Monday, June 23, 2008

Ermita’s visit to check on rice price, supply


REMAI ALEJADO
ZAMBOSUR PPB
Online news contributor

The escalating prices of commercial rice in Mindanao is said to have agitated President Gloria Arroyo, enough to make her dispatch her probe team, the Cabinet Officers for Regional Development (CORD) to check out the phenomenon.

Arroyo, herself, is not taking chances, that she personally sent Exec. Sec. Eduardo Ermita and wanted him to get inputs from local officials, heads of line agencies related to food and energy, rice millers, traders and farmers with regards to the prices of commercial rice in the Mindanao.

First stop was ZamboSur, where Gov.
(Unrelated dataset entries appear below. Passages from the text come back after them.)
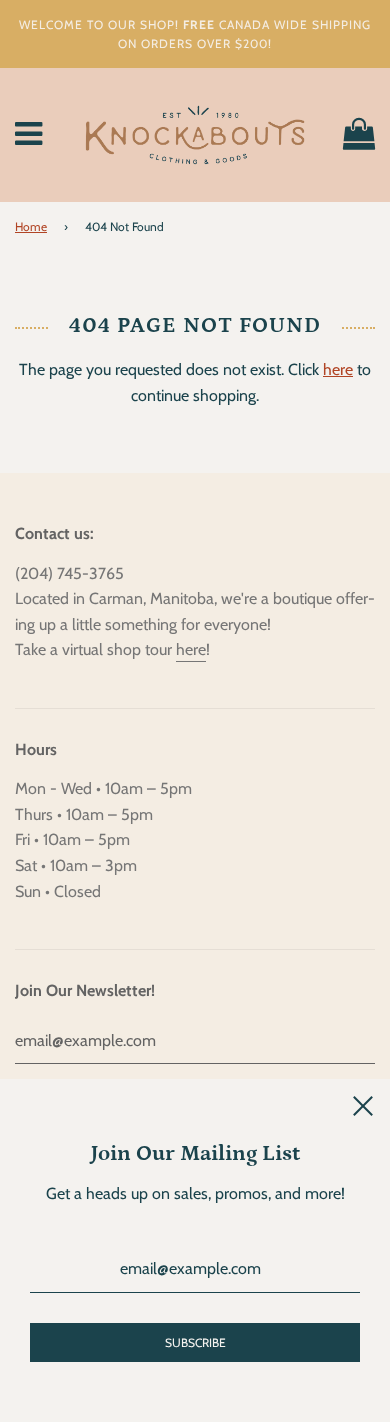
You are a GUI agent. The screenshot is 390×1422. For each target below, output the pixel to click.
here (338, 369)
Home (31, 226)
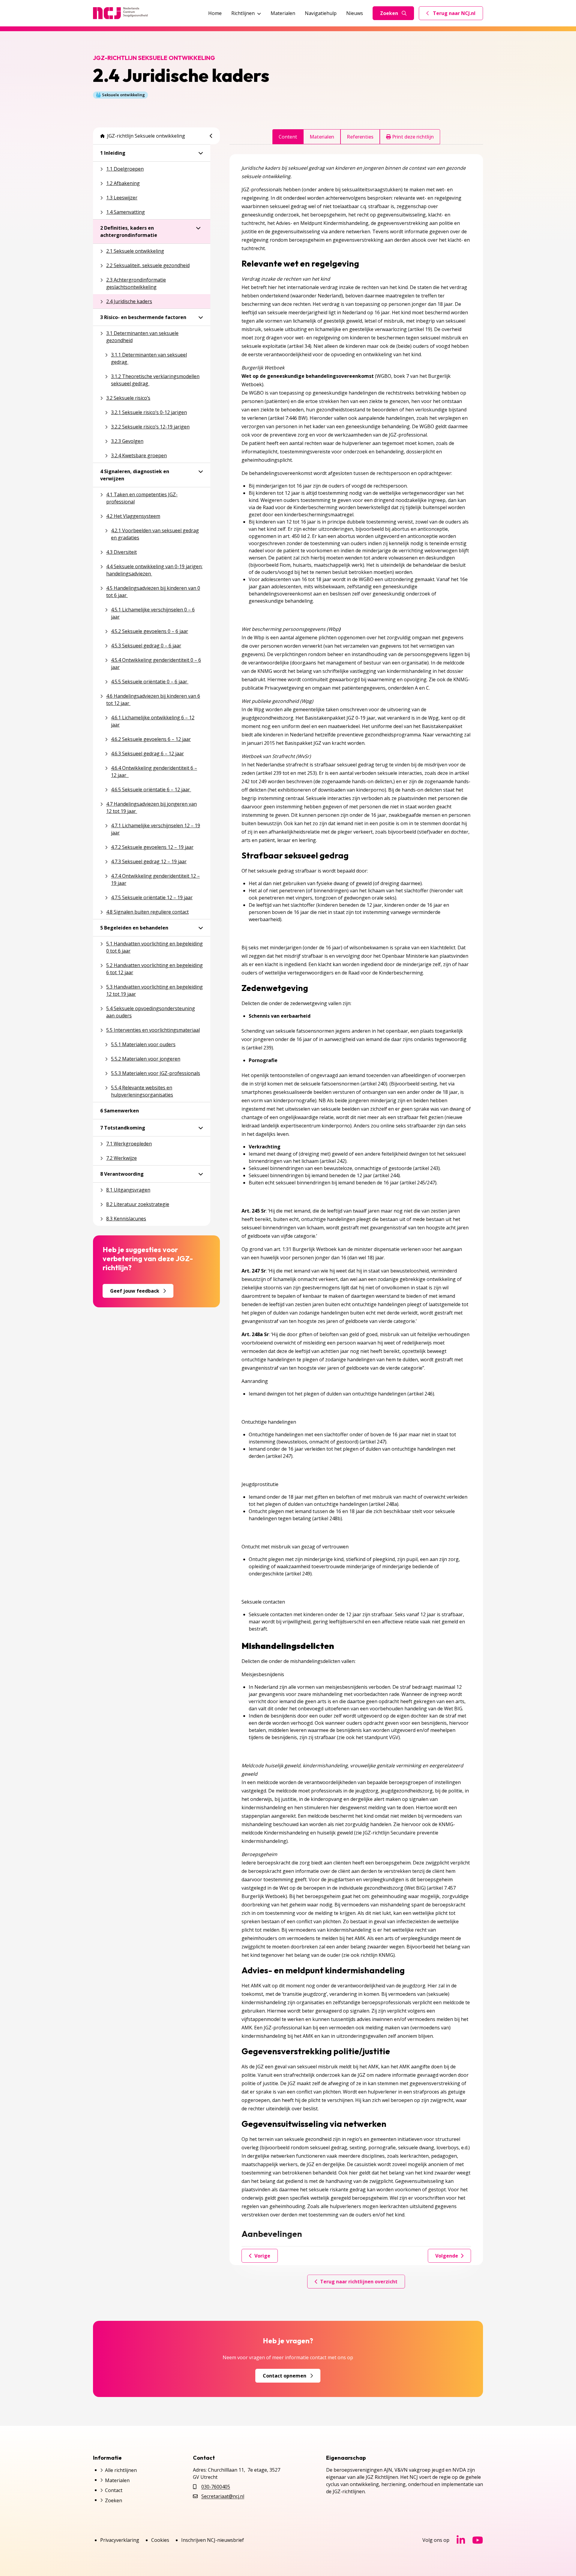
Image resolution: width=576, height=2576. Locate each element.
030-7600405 (215, 2486)
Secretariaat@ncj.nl (222, 2496)
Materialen (283, 13)
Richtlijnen (243, 13)
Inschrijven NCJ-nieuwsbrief (212, 2540)
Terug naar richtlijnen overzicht (359, 2281)
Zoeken (389, 13)
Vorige (262, 2255)
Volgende (446, 2255)
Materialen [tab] (322, 136)
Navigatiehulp (321, 13)
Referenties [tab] (360, 136)
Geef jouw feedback (134, 1291)
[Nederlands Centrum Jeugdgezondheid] (120, 13)
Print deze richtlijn (412, 136)
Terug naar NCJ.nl (454, 14)
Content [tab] (288, 136)
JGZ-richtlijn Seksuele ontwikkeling (146, 136)
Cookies (160, 2540)
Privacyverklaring (119, 2540)
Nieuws (354, 13)
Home (215, 13)
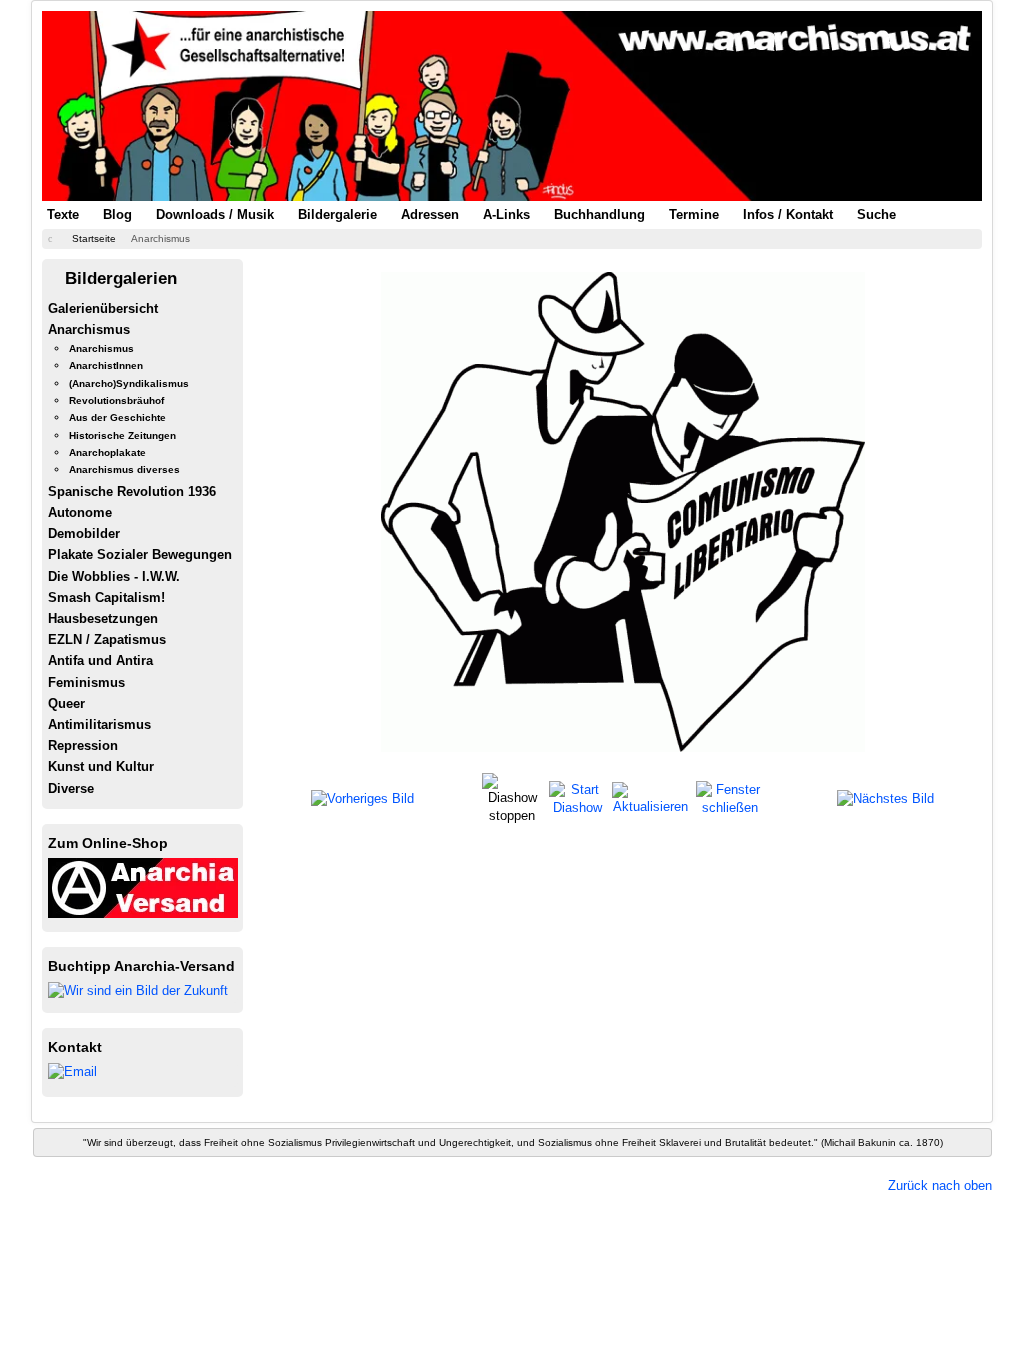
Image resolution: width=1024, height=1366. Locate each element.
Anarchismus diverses (124, 469)
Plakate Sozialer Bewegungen (140, 554)
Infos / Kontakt (788, 214)
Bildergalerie (337, 214)
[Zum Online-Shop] (143, 886)
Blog (117, 214)
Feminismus (86, 682)
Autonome (80, 512)
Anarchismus (89, 329)
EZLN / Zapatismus (107, 639)
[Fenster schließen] (729, 797)
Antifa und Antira (100, 660)
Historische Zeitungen (122, 435)
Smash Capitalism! (106, 597)
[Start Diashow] (578, 797)
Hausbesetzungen (103, 618)
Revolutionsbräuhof (116, 400)
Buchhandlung (599, 214)
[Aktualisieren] (651, 797)
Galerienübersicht (103, 308)
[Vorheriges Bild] (362, 798)
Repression (83, 745)
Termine (694, 214)
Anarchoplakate (107, 452)
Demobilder (84, 533)
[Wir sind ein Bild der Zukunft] (138, 989)
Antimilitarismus (99, 724)
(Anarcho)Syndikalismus (129, 383)
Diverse (71, 788)
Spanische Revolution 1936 (132, 491)
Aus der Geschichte (117, 417)
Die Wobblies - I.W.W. (114, 576)
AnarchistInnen (106, 365)
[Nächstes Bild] (885, 798)
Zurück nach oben (940, 1185)
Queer (66, 703)
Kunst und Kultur (101, 766)
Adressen (430, 214)
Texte (63, 214)
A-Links (506, 214)
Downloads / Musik (215, 214)
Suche (876, 214)
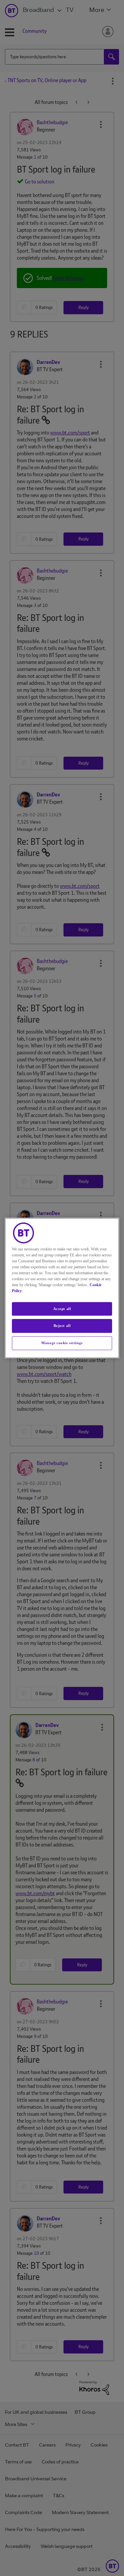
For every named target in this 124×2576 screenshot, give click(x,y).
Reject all (62, 1326)
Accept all (62, 1309)
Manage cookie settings (62, 1343)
Aurora Cerilles gathered round her mayors, legislators, and those people whose businesses were connected with rice production for a forum on food and energy crisis.

Also joining in the June 16 meeting at Hotel Alindahaw were heads of the NFA, DTI, DepEd, DSWD, DA, NBI, TransCo, Zamsureco-I.

There, Ermita was told that the P42-47 per kilo of rice in the market was brought about by the intrusion of palay buyers and traders from outside the province, who, at all times, are the ones prescribing the buying price, from P20-P25.

Dr. Anatalio Cagampang Jr., owner of a rice milling business in the province, said that because of what happened, he was forced to compete with what others did.

He then sought the government’s intercession and asked that outside palay buyers be regulated in coming over ZamboSur and do their buying business so that the price of palay will eventually be lowered and thus the ultimate output, which is milled rice, be priced low.

Another businesswoman from Molave, ex-mayor Encarnacion Blancia, said that Salug Valley may be one of the biggest rice granary in the province but commercial rice are being sold there at P42-48 per kilo.

This irony, she adds, is simply happening because the present rice supply does not correspond with demand, explaining it was harvest season in her town when the hype of rice crisis in Manila was reported and alarmed traders from Manila and Cebu then started buying most of the milled rice.

The situation could have been mitigated if the NFA was quick enough to saturate the market with government-subsidized rice and must do it beginning this month until September, Blancia added.

In her response, Cerilles said she will ask the provincial board to pass measures that will address the problem, a resolution of sort mandating 70 percent of the rice production be retained in the province while the remaining 30 percent be allowed for the buy and sell.

Well, even with this scenario, the province could still move on with enough rice supply since Cerilles said her visit with NFA National Administrator Jussep Navarro has bore fruit, and that the NFA head has already directed its regional office to double rice deliveries in the province.

It can be recalled that Cerilles went to Manila last week for the said purpose, bringing with her the resolutions of the League of Municipalities-ZamboSur asking for more rice deliveries in their respective towns.

Ermita, after listening to all these, noted all recommendations and said he will present these to the president in their next cabinet meeting.

Before leaving for Manila, Ermita made a surprise visit at the city’s public market where he inspected prices of commercial rice being sold from P42-P48 a kilo.